A atuação só é sofrível mesmo com Jennifer Garner. Para quem acompanhou sua trajetória no seriado Alias, sabe que ela realmente pode atuar, mas agora chega a espantar a falta de talento que ela apresenta filme após filme (com excessão de Juno, talvez por ter sido bem dirigida). Mas não é possível compreender o que aconteceu com essa atriz que, quanto mais os anos passam, pior ela fica, atuando de maneira até infantil, jogando no lixo o Globo de Ouro que já recebeu outrora pelo papel de Sidney Bristow.

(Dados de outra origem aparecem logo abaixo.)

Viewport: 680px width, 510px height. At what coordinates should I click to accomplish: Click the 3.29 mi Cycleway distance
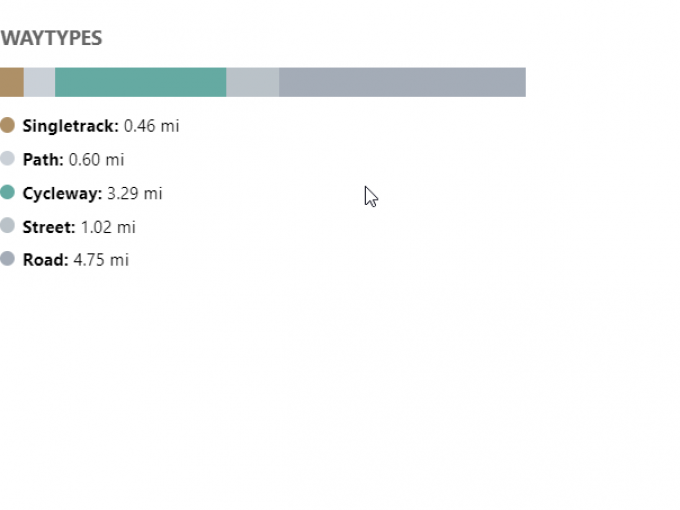point(135,193)
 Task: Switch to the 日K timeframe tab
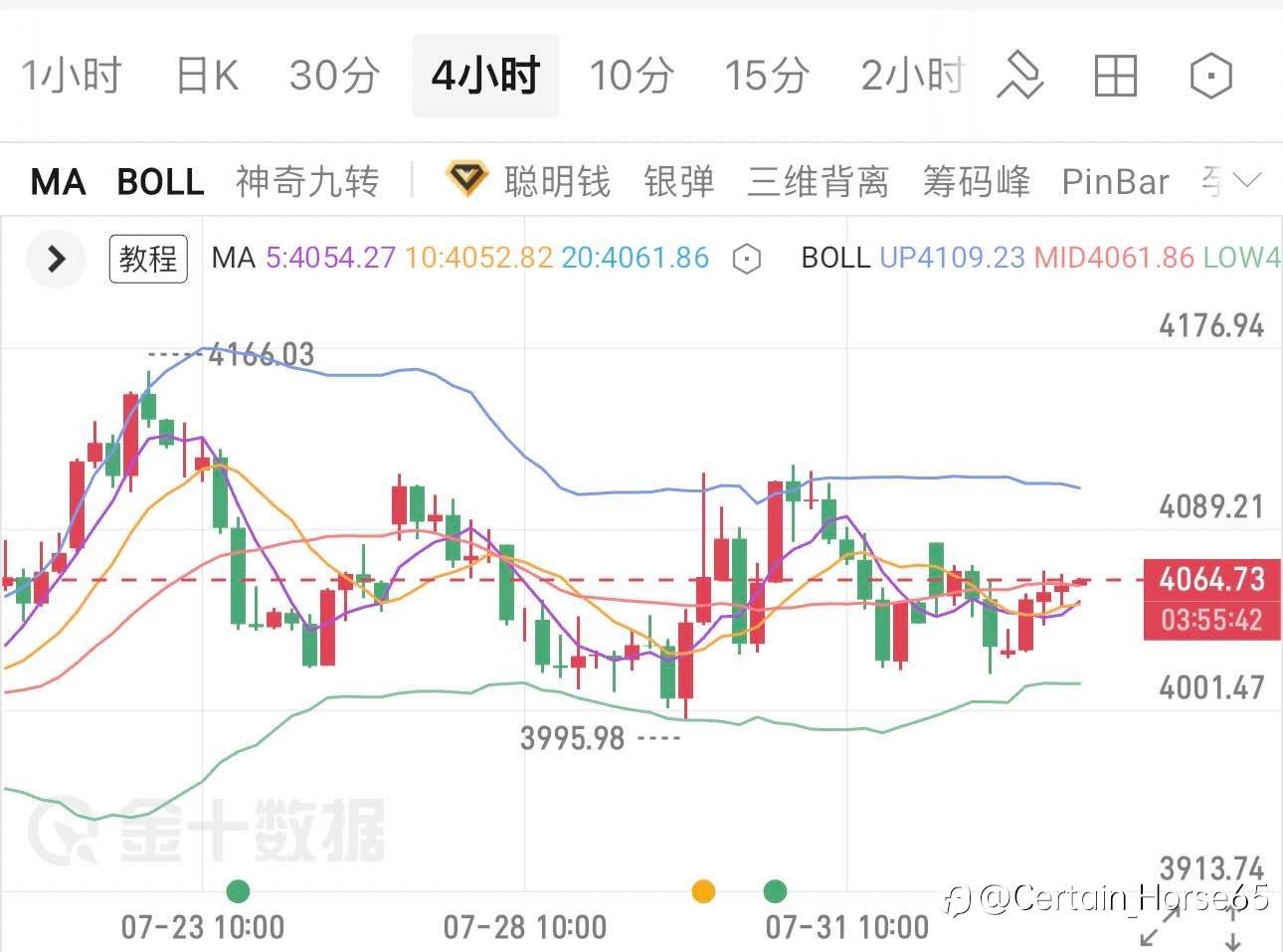coord(207,76)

Os conflitos são muito bem colocados e raramente o diretor apela para uma cena dramática excessiva, mantendo o filme sempre dentro do tom mais sincero e realista possível e emocionante por conseguir nos inserir nas condições vivenciadas pelos personagens. O próprio diretor afirmou que o filme sofreu vários problemas financeiros e quase não pode ser finalizado por falta de verbas. Matthew investiu dinheiro pessoal para o filme, bem como outros atores como Brad Pitt e Ryan Gosling, além dos diretores Marc Forster e Craig Gillespie. Com orçamento apertado, as filmagens duraram apenas 25 dias, não houve iluminação cenográfica ou ensaios, e os atores não foram mantidos na pós produção para correções. Mas o mais interessante de tudo é a produção ter sido filmada inteiramente com apenas uma câmera de mão capaz de gravar apenas 15 minutos, e o trabalho de edição realizado foi tão bem feito que se essa informação não tivesse sido divulgada, seria imperceptível. Não é à toa que o filme também concorre ao Oscar nas categorias de Edição, Direção e Filme, porque apesar de alguns poucos defeitos, sabe-se que eles existem por conta das limitações técnicas e não por incompetência, e o tanto que foi feito com tão pouco resultam em um belíssimo e admirável trabalho que merece ser respeitado por conta de sua grandiosa intenção.

CONCLUSÃO...
Frente a tantos problemas orçamentais que a produção teve em conseguir fundos para concluir as filmagens, realmente é um trabalho bastante digno que não apenas é baseado em fatos reais como também conta uma parte muito importante da história da descoberta do HIV e pesquisas para seu tratamento. Não podemos ignorar o fato de que isso tudo ocorreu em uma época em que ninguém tinha idéia de como combater ou começar a combater a doença, e que a indústria farmacêutica também não teve outra alternativa a não ser produzir os coquetéis e testar diretamente em humanos e de forma aleatória frente a urgência cobrada da situação. Os primeiros coquetéis produzidos possuiam uma composição completamente diferente da atual e eram muito mais agressivos (embora os efeitos colaterais sejam inúmeros e igualmente fortes), mas hoje em dia o seu uso é efetivo e o aumento da expectativa de vida é comprovado e bastante considerável em comparação com o da época do início das pesquisas. O filme também peca neste aspecto, em não esclarecer isso ou informar o espectador de que os tratamentos mostrados no filme são antigos e ultrapassados frente aos avanços farmacêutico e dos protocolos médicos de tratamento disponíveis hoje em dia.